Integrating bulk RNA-seq and ScRNA-seq to identify manganese metabolism-related subtypes and immunoregulatory mechanisms in liver hepatocellular carcinoma

Liver hepatocellular carcinoma (LIHC) is an aggressive cancer associated with chronic liver disease, necessitating better biomarkers and therapies. Manganese, an essential trace element, regulates tumor development. Data from TCGA and GEO databases were analyzed to identify manganese metabolism-related genes (MMRGs). LIHC samples were classified into subtypes via consensus clustering. A prognostic model was developed using LASSO and multivariate Cox regression, then validated using ROC and survival analysis. Immune infiltration was assessed via ssGSEA and CIBERSORT, and cell communication was analyzed with single-cell data (GSE149614). Tumor Mutational Burden (TMB), drug sensitivity, and a nomogram were also evaluated. Two manganese metabolism-related subtypes were identified, with Cluster 1 showing better survival. A two-gene model (CEP55 and SPP1) reliably predicted poor prognosis in high-risk groups.
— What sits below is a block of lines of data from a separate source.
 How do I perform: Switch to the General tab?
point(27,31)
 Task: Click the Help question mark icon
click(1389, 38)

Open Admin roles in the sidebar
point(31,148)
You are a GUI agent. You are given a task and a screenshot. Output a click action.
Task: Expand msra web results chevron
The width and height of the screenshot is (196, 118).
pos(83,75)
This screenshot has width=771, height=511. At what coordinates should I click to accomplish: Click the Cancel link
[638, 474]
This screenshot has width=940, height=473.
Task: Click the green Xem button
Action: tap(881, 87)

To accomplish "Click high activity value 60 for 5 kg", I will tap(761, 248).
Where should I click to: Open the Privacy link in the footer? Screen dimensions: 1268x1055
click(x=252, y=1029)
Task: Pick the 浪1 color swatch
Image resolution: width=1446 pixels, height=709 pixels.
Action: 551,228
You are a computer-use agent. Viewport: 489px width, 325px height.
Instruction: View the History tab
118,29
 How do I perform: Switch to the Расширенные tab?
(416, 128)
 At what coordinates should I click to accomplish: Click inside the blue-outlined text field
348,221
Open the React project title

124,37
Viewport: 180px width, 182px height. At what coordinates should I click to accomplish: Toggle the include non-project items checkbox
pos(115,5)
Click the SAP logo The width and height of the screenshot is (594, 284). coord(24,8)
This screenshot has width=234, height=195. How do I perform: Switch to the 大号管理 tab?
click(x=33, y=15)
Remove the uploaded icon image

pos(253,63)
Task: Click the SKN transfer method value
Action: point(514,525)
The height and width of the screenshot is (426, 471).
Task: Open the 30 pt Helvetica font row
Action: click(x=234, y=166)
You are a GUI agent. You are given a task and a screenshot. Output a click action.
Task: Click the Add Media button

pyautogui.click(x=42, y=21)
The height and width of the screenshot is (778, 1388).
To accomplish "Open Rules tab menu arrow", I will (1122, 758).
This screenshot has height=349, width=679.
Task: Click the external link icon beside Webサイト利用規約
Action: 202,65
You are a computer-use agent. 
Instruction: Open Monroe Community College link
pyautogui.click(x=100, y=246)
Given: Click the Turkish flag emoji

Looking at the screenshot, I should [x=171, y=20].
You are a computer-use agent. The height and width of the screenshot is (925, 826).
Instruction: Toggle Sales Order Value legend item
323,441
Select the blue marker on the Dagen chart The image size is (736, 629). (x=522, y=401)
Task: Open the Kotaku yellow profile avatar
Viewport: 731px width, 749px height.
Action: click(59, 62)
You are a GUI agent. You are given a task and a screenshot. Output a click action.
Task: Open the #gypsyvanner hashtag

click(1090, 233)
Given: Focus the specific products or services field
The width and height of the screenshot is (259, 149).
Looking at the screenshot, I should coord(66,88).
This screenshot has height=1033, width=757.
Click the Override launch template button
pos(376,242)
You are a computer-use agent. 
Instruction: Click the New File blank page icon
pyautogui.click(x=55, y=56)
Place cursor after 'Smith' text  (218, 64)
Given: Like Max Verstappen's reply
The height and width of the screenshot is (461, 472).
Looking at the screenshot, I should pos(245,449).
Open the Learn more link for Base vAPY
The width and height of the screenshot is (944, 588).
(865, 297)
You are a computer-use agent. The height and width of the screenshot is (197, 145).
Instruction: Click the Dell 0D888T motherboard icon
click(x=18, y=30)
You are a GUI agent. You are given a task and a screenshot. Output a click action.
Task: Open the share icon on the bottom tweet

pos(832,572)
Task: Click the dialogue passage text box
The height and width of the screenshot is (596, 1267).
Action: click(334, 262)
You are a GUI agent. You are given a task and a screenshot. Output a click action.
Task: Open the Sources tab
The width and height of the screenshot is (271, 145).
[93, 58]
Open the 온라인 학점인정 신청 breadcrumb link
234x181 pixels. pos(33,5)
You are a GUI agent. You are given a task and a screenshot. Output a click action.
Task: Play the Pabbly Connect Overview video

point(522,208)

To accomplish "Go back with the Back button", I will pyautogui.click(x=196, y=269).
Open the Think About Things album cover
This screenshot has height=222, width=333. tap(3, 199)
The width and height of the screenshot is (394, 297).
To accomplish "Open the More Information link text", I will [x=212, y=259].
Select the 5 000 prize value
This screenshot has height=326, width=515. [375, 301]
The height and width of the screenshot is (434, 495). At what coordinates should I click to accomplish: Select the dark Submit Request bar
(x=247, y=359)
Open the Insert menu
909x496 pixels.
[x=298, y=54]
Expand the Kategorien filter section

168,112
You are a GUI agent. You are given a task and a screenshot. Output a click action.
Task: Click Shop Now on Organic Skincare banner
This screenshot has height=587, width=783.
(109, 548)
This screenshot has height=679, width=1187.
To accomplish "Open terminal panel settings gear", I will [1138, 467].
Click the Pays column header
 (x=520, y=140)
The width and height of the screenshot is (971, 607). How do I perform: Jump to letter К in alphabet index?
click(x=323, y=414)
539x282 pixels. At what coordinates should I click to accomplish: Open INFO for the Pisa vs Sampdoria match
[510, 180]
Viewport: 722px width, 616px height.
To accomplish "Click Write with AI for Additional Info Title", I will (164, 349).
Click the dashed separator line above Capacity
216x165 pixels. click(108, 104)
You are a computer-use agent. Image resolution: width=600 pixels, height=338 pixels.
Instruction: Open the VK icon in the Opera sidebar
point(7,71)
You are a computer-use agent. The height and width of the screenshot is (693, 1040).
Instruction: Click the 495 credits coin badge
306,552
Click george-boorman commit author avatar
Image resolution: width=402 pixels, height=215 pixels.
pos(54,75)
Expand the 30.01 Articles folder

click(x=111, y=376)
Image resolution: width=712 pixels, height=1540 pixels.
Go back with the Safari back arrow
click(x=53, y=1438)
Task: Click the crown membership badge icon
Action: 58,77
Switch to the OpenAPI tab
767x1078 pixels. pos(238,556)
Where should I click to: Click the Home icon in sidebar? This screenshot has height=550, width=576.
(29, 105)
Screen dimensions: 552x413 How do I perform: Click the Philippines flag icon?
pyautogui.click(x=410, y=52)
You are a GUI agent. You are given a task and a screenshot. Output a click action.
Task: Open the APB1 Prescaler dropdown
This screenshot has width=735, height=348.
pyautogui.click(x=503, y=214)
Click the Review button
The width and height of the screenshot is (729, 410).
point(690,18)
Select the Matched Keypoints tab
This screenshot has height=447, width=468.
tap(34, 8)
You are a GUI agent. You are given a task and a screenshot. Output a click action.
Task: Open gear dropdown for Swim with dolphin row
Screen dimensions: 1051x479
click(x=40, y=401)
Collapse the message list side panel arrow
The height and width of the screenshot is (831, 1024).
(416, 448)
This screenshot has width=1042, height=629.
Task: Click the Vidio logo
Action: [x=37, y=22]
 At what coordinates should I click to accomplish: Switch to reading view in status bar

The high-risk group exhibited distinct immune profiles, including increased immune infiltration, elevated checkpoint expression, and higher TIDE scores. Single-cell analysis revealed altered T cell communication. This study established manganese metabolism-related subtypes and a prognostic model for LIHC, providing insights into immunoregulation and cell communication to guide precision diagnosis and immunotherapy.